- _Exercise details_
Transcribe, exactly and in full, every record shown below, while omitting its images.

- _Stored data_
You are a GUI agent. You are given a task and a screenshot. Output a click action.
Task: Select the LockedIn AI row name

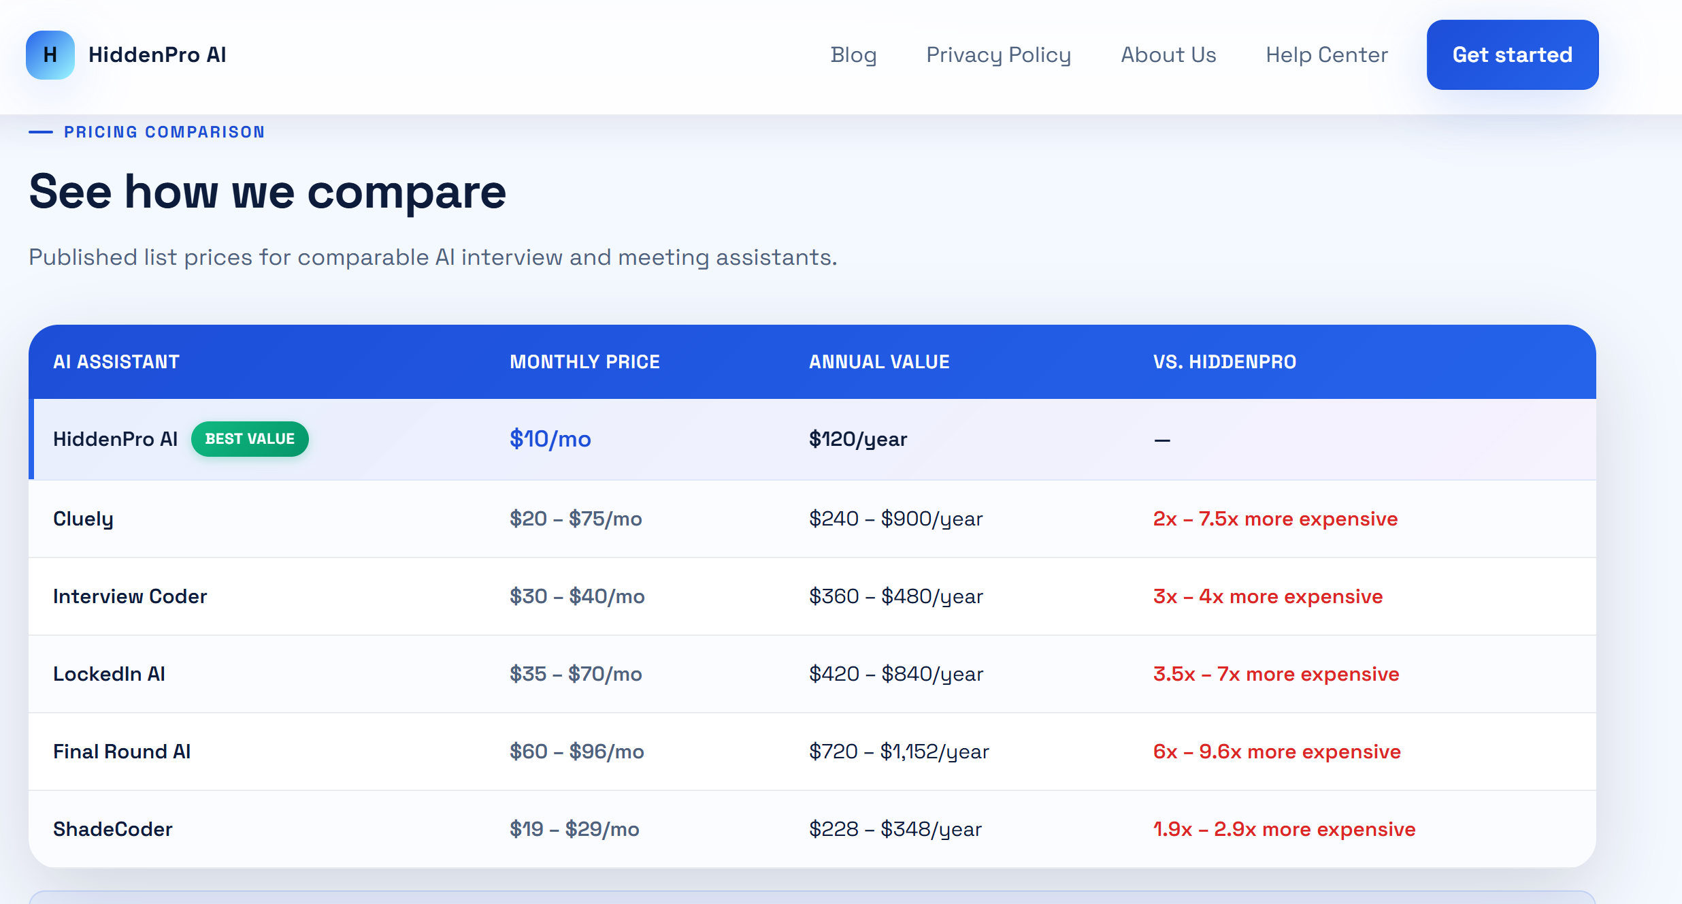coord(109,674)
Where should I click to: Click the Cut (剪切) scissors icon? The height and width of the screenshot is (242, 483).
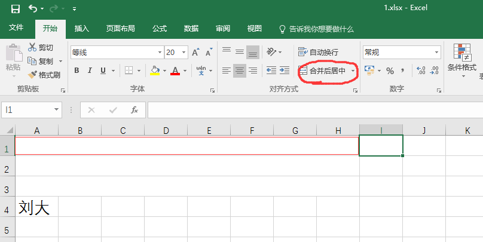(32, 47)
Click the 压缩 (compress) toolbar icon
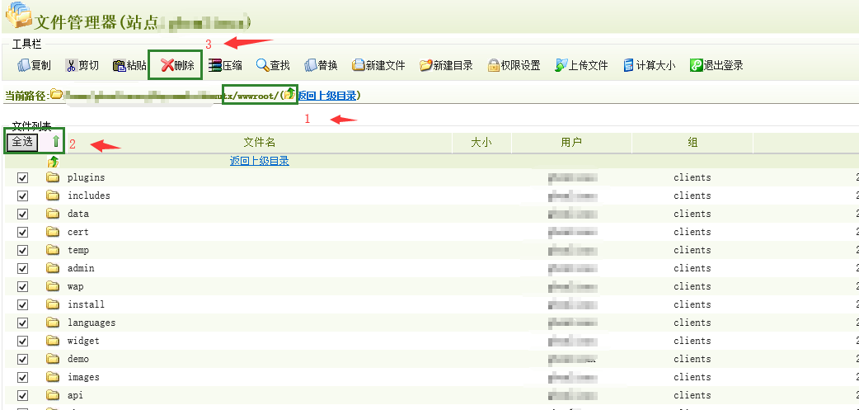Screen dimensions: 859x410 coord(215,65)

- _Reply to the task_
You are a GUI agent. You are given a task and a screenshot. Output a click action.
Task: Select the LockedIn AI row name

coord(109,674)
Where should I click to: Click the Cut (剪切) scissors icon? The height and width of the screenshot is (242, 483).
(32, 47)
Click the 压缩 (compress) toolbar icon
Screen dimensions: 859x410 coord(215,65)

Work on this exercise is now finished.